Hölderlin to Hegel
Waltershausen
July 10, 1794
I am certain that you have occasionally thought of me since we parted from one another with the watchword -- Reich Gottes! [Kingdom of God] I believe that we would recognize each other throughout every metamorphosis with this watchword. I am certain that whatever you become, time will not efface this trait in you. I think that this will also be the case with me. Every trait that we love one another for is exquisite. And thus can we be sure of everlasting friendship.
(here)
4 comments:
The idea of entering into friendship is similar to that of joining an exclusive club, where membership at once signifies definition and isolation. To be a friend to another person is directly interpretable as being accepted into an albeit small circle (?), but always at the expense of a reduced individuality - with a sort of commonality leaving its mark on the given identity. That it is possible - notwithstanding the proclaimed "love" in the letter - to share common interests in the absence of friendship, does not rule out the possibility of a passion for recognition.
What I find fascinating about the process of making friends is the way social divisions seem to affect one's choice. It seems unless you are aware of it and in a position to impose your will in a deliberate way on the whole issue, that you tend always to aim for some sort of equity or uniformity, as in when you do not allow yourself to, say, feel embarrassed by having, or cause embarrassment to, a friend who's not as well off as you, or considered to be not in the same social caste. Even at the level of the teen-age peer groups, the 16-year-old who gets mad drunk is "merely displaying the wild side of his/her temperament" if he/she happens to be from a middle class background, whereas with a w-class stigma about him/her, he/she has just proved to be unable to behave in a civilized manner, doesn't possess an awareness of his/her social status, and can't perhaps be trusted to befriend our values as well as he/she should! Such social-class-based judgments used as criteria for choosing friends hardly ever apply to relations among children, who tend to have a lot more forbearance. In their case, though, it's still uncanny how they tend to choose friends who are about the same height as themselves, unless if it be a case of the opposites who attract each other, where you can no longer speak of a "circle of friends" but only "a pair". On a different note, can't imgaine what the wheelchair pictogram is trying to say appearing here!

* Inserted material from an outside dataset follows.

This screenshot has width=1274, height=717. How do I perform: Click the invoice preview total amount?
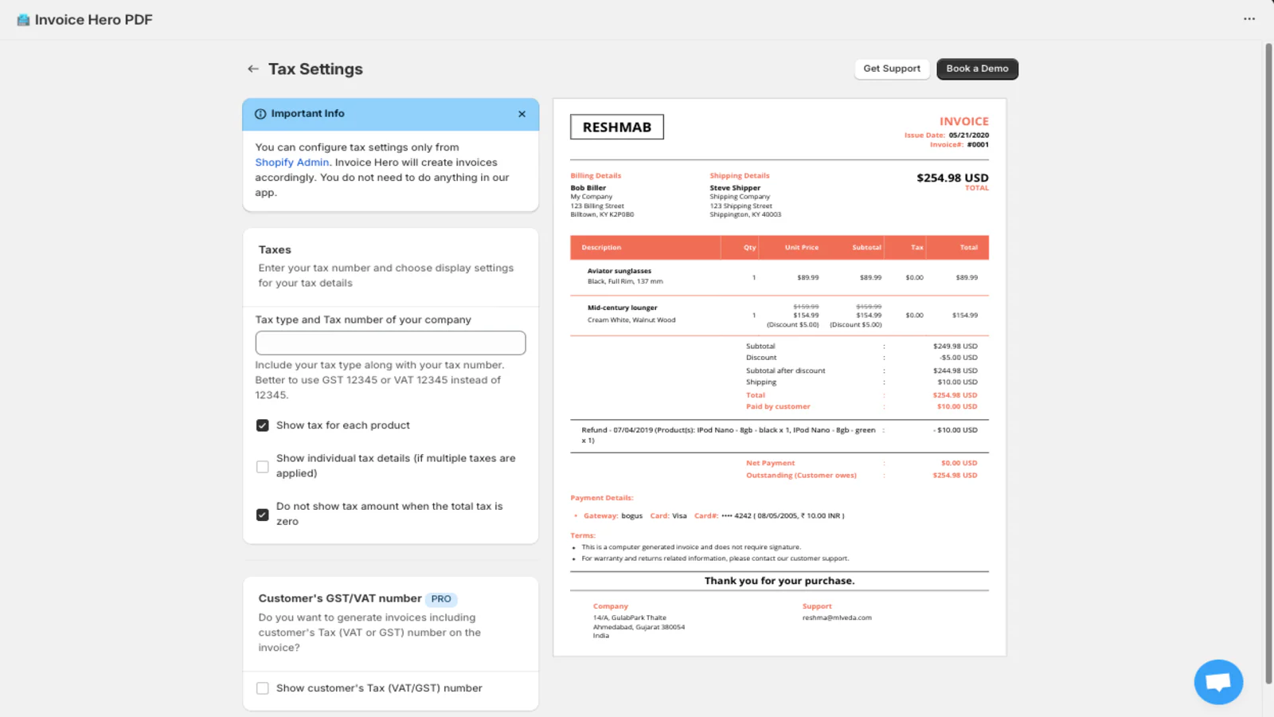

Thanks Dan, much food for thought in yr comments. You seem to suggest that friendship is always somehow about self-definition on an Imagniary level. What interests me is the possibility of friendships beyond precisely that -I'll hopefully try and post something on this.
Thank YOU! There are, in theory, innumreable possibilities. Personally I try to understand friendship by dividing it into two basic types (thus resorting to method where originality of thought or first-hand experience may be lacking): the type where you accept and are accepted by a friend, in which identities may well be given or "imaginary". The other type of friendship is about affirmation, a great big YES, so to speak. This one goes beyond the notion of identity, is the culmination of acceptance, and of course feeds on things on the "imaginary level". I haven't so far been able to come up with any other basic types.
Self-definition depends on the degree of self-consciousness, but does not necessarily conduce to a definition of friendship of one sort or another.